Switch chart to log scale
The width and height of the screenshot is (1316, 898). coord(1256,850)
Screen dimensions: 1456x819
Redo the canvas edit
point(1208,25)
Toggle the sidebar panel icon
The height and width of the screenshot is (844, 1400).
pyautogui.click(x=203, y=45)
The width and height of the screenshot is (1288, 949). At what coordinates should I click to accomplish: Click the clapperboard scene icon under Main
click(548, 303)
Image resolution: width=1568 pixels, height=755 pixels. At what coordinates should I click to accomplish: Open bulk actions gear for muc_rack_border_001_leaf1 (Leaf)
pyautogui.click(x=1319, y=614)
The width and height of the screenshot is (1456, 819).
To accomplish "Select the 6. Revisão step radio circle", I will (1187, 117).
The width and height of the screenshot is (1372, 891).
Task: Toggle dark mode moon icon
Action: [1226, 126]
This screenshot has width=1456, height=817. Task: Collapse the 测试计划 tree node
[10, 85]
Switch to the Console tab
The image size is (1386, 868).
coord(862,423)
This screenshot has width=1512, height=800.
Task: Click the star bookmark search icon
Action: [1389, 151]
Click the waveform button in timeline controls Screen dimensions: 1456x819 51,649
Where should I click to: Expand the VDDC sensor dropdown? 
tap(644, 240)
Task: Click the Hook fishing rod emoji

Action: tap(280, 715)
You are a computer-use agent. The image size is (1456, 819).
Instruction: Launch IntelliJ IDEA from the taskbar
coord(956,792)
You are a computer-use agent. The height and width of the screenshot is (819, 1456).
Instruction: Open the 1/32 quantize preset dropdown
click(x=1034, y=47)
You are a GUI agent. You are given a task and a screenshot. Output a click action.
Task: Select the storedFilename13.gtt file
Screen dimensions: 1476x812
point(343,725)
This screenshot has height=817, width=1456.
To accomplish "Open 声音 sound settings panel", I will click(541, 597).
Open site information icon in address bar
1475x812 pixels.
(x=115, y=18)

§ Work task: Tell how many lines of the listing include the word "agent"; the number alone is the answer.

§ Completed exercise: 3